◆ **Yapılacaklar**:
1) Provokatör ajanla ilgili metinde “Devlet vatandaşına tuzak kuramaz.” ile başlayan paragrafta tırnak içinde verilen bütün ifadeleri sırayla yaz.
2) Provokatör ajanla ilgili metinde "24.05.2020 08:53" sözlerinden "ve provokasyon olur." sözlerine kadar olan her şeyi hiçbir değişiklik yapmadan yazıya geçir.

◆ **Verilen metin**:
--------------------------------------------------

24.05.2020 08:53
Gülçin-Avşar
“Devlet vatandaşına tuzak kuramaz.” Avrupa İnsan Hakları Mahkemesi, Türkiye aleyhine de hüküm kurduğu, özellikle uyuşturucu dâvâlarında karşımıza çıkan “provokatör ajan” veya “X ajan” uygulamasıyla ilgili kararlarında, hukuk devletinde neden “tuzak” olamayacağını detaylı biçimde açıklamıştır.
Tuzak ne demek?
Uygulamada, uyuşturucu soruşturmalarında polis bir ajanla olayın takibatını yürütür. Ajan, kimliğini gizleyerek ve şebekenin güvenini kazanarak içine girer, suçu ve suçluları takip eder. Ancak eğer ajan, kişileri suç işlemeye teşvik ederse, bu durumda âdetâ azmettirici niteliğe bürünür ve provokasyon olur.
KARAR 1. “Başka bir deyişle, Hükümet’in ifadelerinin aksine, başvuran suç işleme potansiyeline sahip olmuş olsa bile, dosya unsurlarına göre, somut hiçbir unsur, ajan X’in müdahalesinden önce, başvuranın suç teşkil eden bir eylem hazırlığında olduğunu ortaya koymamıştır. Mevcut dâvâda söz konusu az miktardaki uyuşturucu başvuranın evinde bulunmamıştır. Başvuran, ajan X’in talebi üzerine, uyuşturucuyu üçüncü bir kişiden temin etmiştir. (…)
“AİHM, yukarıda söylenenler göz önüne alındığında, ajan X’in başvuranın işlediği suçu işlemeye azmettirici etkisi olduğu ve hiçbir şeyin, X’in müdahalesi olmadan, söz konusu suçun işlenebileceğini göstermediği kanaatindedir; sözkonusu müdahaleyi ve ihtilaflı ceza dâvâsında kullanılmasını göz önüne alan AİHM, başvuranın dâvâsının, AİHS’nin 6. maddesinin gerektirdiği hakkaniyete uygun niteliğini kaybettiği sonucuna ulaşmıştır.” (AİHM - Burak Hun - Türkiye Dâvâsı)

--------------------------------------------------

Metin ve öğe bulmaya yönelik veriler
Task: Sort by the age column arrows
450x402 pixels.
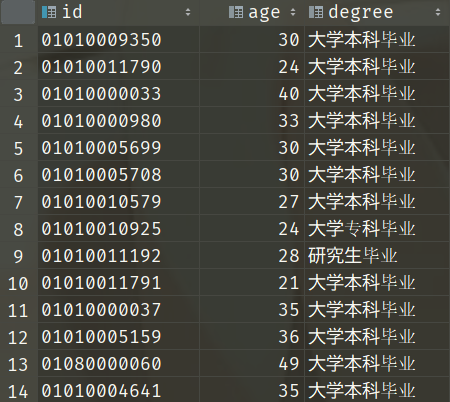Action: (x=293, y=12)
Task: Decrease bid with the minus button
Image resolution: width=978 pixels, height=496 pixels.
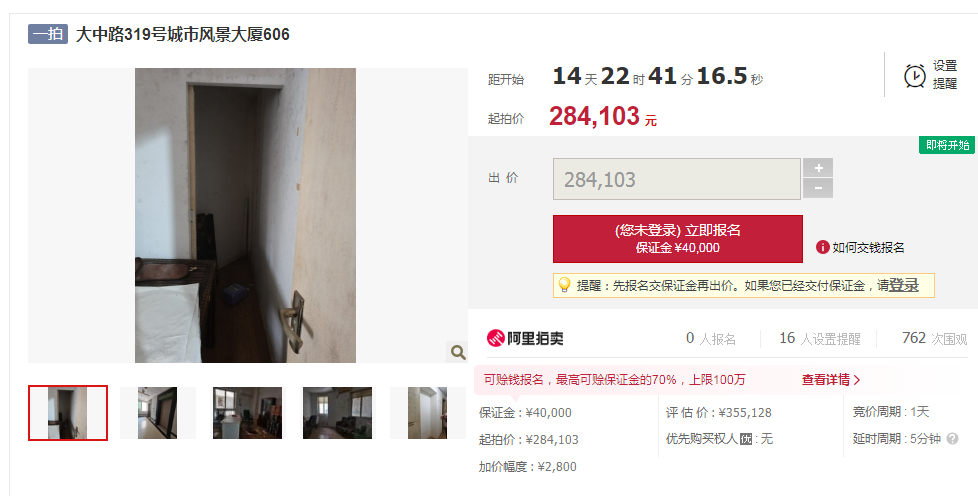Action: 818,188
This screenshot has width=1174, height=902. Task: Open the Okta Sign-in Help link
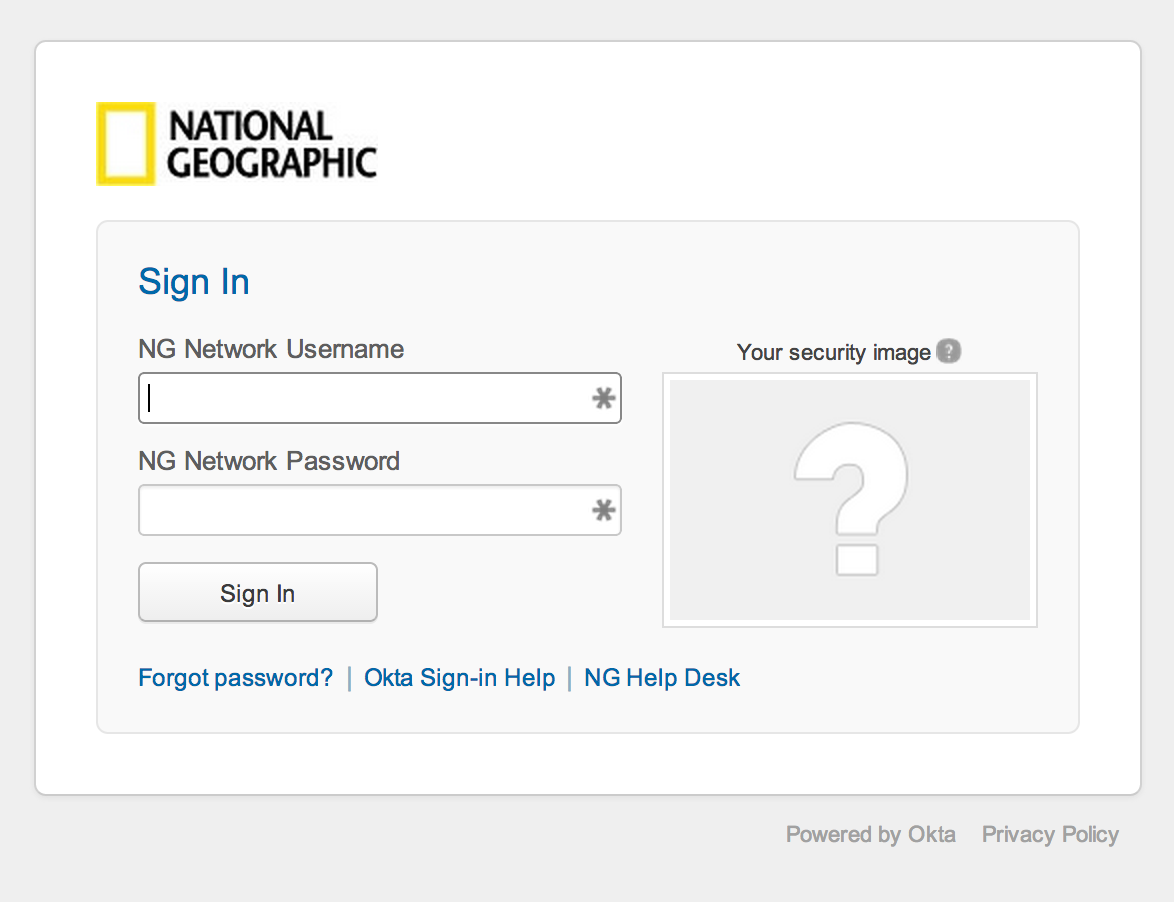(x=460, y=677)
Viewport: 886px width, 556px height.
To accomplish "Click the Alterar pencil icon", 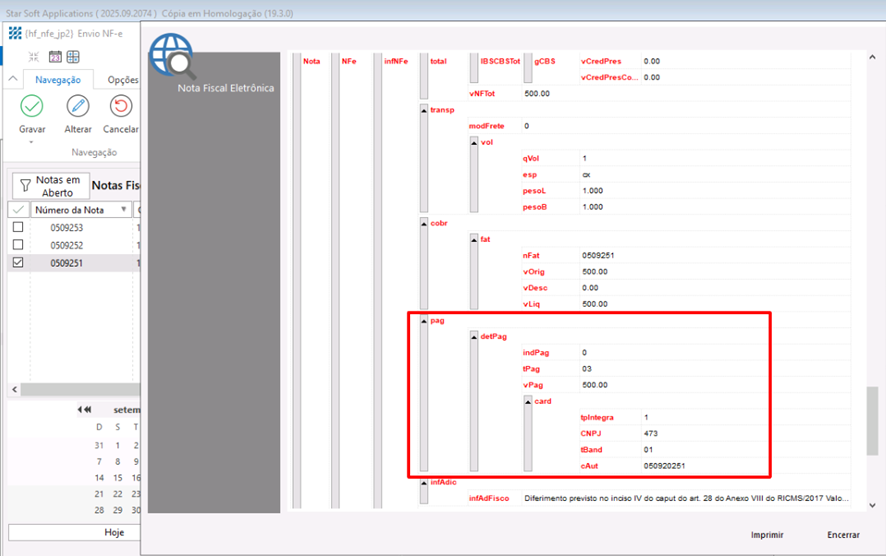I will tap(78, 106).
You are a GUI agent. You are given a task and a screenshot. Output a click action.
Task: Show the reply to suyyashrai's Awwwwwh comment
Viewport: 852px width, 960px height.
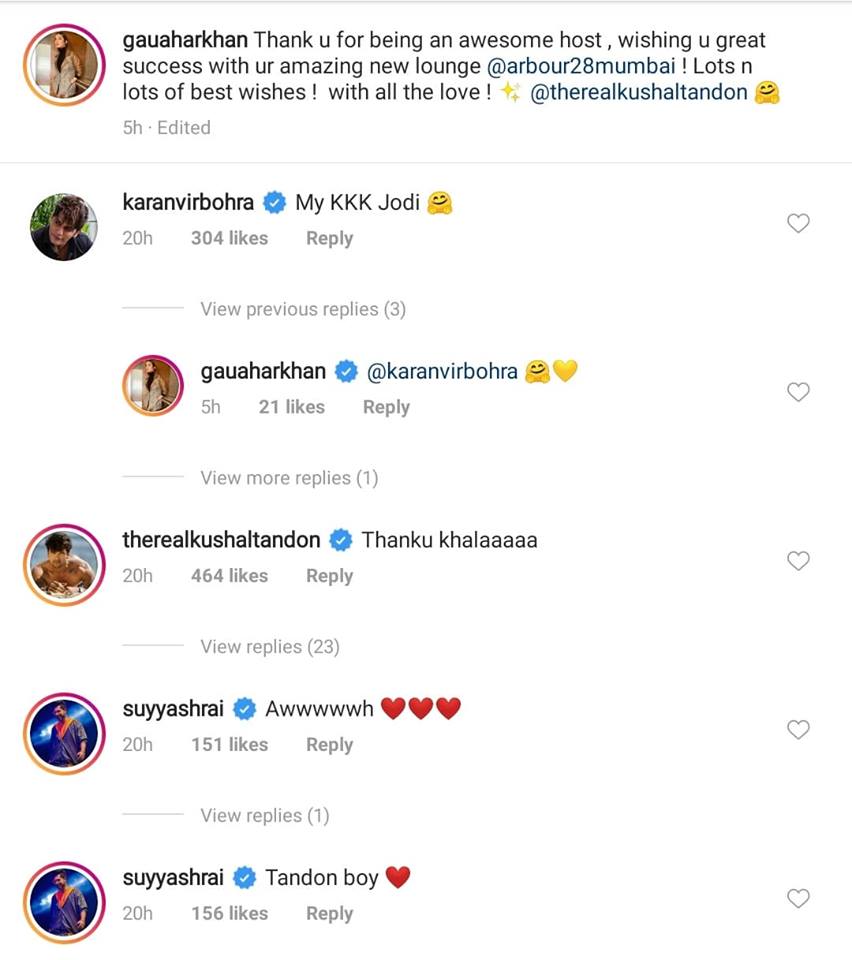264,815
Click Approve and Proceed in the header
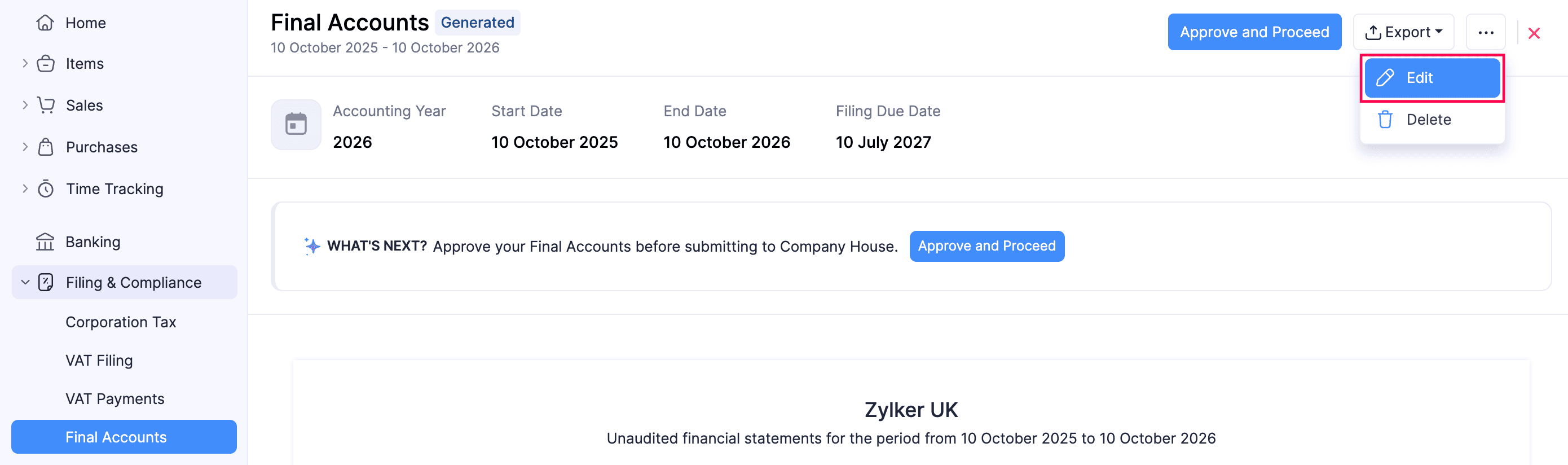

--------------------------------------------------

◆ **Cevaplar**:
1)
“Devlet vatandaşına tuzak kuramaz.”
“provokatör ajan”
“X ajan”
“tuzak”

2)
24.05.2020 08:53
Gülçin-Avşar
“Devlet vatandaşına tuzak kuramaz.” Avrupa İnsan Hakları Mahkemesi, Türkiye aleyhine de hüküm kurduğu, özellikle uyuşturucu dâvâlarında karşımıza çıkan “provokatör ajan” veya “X ajan” uygulamasıyla ilgili kararlarında, hukuk devletinde neden “tuzak” olamayacağını detaylı biçimde açıklamıştır.
Tuzak ne demek?
Uygulamada, uyuşturucu soruşturmalarında polis bir ajanla olayın takibatını yürütür. Ajan, kimliğini gizleyerek ve şebekenin güvenini kazanarak içine girer, suçu ve suçluları takip eder. Ancak eğer ajan, kişileri suç işlemeye teşvik ederse, bu durumda âdetâ azmettirici niteliğe bürünür ve provokasyon olur.